*Activity*. In the data below, which lines hold "Viewport"? Copy every one.

[Input material Boundary: Start]

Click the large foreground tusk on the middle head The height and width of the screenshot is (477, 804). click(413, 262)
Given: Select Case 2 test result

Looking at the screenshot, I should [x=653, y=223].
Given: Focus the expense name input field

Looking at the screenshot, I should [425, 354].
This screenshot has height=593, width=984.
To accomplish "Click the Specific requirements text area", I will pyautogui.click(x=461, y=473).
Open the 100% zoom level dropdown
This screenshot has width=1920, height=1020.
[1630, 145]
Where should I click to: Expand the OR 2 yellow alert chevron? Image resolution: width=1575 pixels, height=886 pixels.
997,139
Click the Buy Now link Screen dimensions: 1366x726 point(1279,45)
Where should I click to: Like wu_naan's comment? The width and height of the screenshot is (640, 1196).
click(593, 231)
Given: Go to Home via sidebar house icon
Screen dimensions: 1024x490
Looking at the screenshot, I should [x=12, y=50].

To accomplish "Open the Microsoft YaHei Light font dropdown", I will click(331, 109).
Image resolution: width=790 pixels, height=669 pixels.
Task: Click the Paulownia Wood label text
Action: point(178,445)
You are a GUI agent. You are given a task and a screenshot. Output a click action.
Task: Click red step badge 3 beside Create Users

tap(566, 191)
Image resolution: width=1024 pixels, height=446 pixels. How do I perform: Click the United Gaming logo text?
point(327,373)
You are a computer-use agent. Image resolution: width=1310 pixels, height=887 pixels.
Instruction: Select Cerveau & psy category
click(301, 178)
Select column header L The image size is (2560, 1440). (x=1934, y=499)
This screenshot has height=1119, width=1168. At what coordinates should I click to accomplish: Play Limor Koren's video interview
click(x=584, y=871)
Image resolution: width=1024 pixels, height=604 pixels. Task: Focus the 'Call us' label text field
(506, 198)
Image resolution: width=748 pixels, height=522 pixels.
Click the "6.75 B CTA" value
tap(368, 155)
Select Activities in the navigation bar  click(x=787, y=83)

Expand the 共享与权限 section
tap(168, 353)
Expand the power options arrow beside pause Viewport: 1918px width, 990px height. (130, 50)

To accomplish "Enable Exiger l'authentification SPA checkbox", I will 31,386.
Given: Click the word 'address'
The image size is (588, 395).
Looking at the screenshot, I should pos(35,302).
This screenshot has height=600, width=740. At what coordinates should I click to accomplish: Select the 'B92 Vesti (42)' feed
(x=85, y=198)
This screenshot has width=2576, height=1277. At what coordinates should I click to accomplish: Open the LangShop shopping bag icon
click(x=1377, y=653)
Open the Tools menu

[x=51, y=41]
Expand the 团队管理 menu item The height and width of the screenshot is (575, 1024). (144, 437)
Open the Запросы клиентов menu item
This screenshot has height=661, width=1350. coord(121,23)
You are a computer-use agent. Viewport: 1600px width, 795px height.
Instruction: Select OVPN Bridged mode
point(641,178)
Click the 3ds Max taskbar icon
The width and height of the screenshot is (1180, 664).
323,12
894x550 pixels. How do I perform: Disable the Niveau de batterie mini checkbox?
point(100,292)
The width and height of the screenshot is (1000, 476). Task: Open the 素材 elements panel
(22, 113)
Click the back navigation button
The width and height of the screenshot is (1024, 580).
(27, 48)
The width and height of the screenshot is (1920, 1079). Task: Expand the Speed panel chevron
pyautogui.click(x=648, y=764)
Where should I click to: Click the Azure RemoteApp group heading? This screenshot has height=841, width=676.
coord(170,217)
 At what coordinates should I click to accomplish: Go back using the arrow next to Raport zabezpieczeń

[Input material Boundary: End]

*Result for this task*.
Expand the power options arrow beside pause Viewport: 1918px width, 990px height. (130, 50)
You are a computer-use agent. Viewport: 1600px width, 795px height.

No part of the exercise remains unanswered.